There are many counter-factual hypotheticals like this in common speech.

"if pigs could fly"

"when hell freezes over"

"when Trump and the GOP care about truth"

They all mean the same thing.


exactly, you worship an ideology. That's my point. The claim that saving government funds could actually help fund research (or have other positive effects) is a foregone conclusion. So you close your mind to the possibility because it would force you to agree with Trump on something, but your ideology (not unlike a militant islamic jihadist) has already prescribed you to declare "that side" as the enemy. That's why I said in another comment on this thread, that you (liberals) will deny any evidence that doesn't support your claim. And seeing how badly I was downvoted on my parent comment, it's clear they do NOT want to be forced to admit this about their tribe. It's a religion. you may not have a church or a leadership structure, but you believe what your tribe says, on faith. and most of you are atheists, so it jibs with the theory that you replaced the love-of-god (from your previous generations, where statistically your ancestors were religious) with love-of-government. That theory fits tighter than a glove to explain the turn-your-brain-off-and-believe state of modern leftism. Especially in a forum such as this, where the content is otherwise much more intellectual.
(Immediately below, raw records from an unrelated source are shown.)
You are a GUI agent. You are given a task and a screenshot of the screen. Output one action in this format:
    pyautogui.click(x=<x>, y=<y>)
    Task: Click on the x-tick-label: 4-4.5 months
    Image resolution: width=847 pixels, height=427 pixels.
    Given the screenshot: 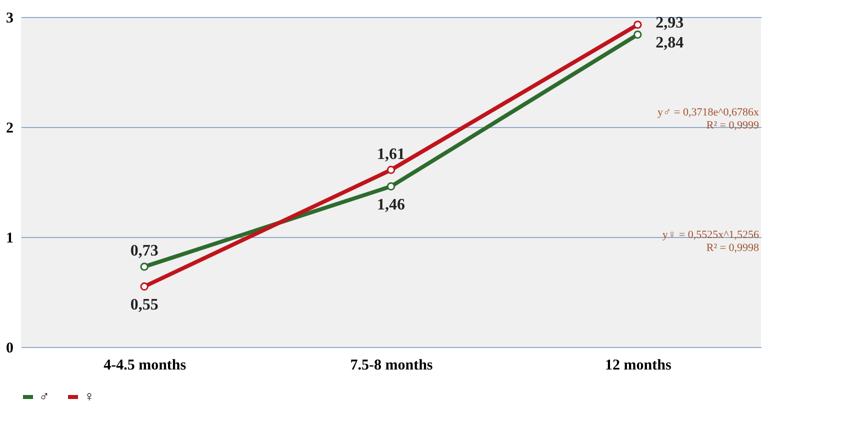 What is the action you would take?
    pyautogui.click(x=145, y=366)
What if we found leprechauns and they gave us their pots of gold, think of all the scientists we could hire then! Certainly we should be prioritizing the leprechaun search.


What if doge does something it's not doing? Yeah that might make it good, but they're not.


What is your take on the outcome of his predictions?


Well many have come true, a few have not. As someone who gets vertigo from headsets, I’m a VR skeptic. But his AI predictions are pretty much spot on


The AI czar is symbolic of the terrible year it's been for American capitalism. Fealty, corruption, regulatory capture. Extracting value from the less powerful instead of creating it.


It was an excellent year for American Capitalism. Get outa here with that "capitalism fights for the little guy" rubbish. We all love a good disruption story, we all love to personally win the game, but on a systems level it is crystal clear that on net the incentives overwhelmingly point in the opposite direction.

The objective function of capitalism is weighted by wealth. "Capitalism is about doing what other people want" is the wealth_gini=0 limit. "Capitalism is about doing what rich people want" is the wealth_gini=1 limit. The USA has a wealth_gini of about 0.85. What do rich people want that poor people don't? Stuff their pockets by extracting value from the poors, of course, which is exactly what we see here. Canceling redistributive programs and taxes is about letting the market do more of what it wants to do: serve the rich, screw the poor.


Would you consider it to be a good year when it leaves millions believing capitalism does not better their lives? We are agreeing.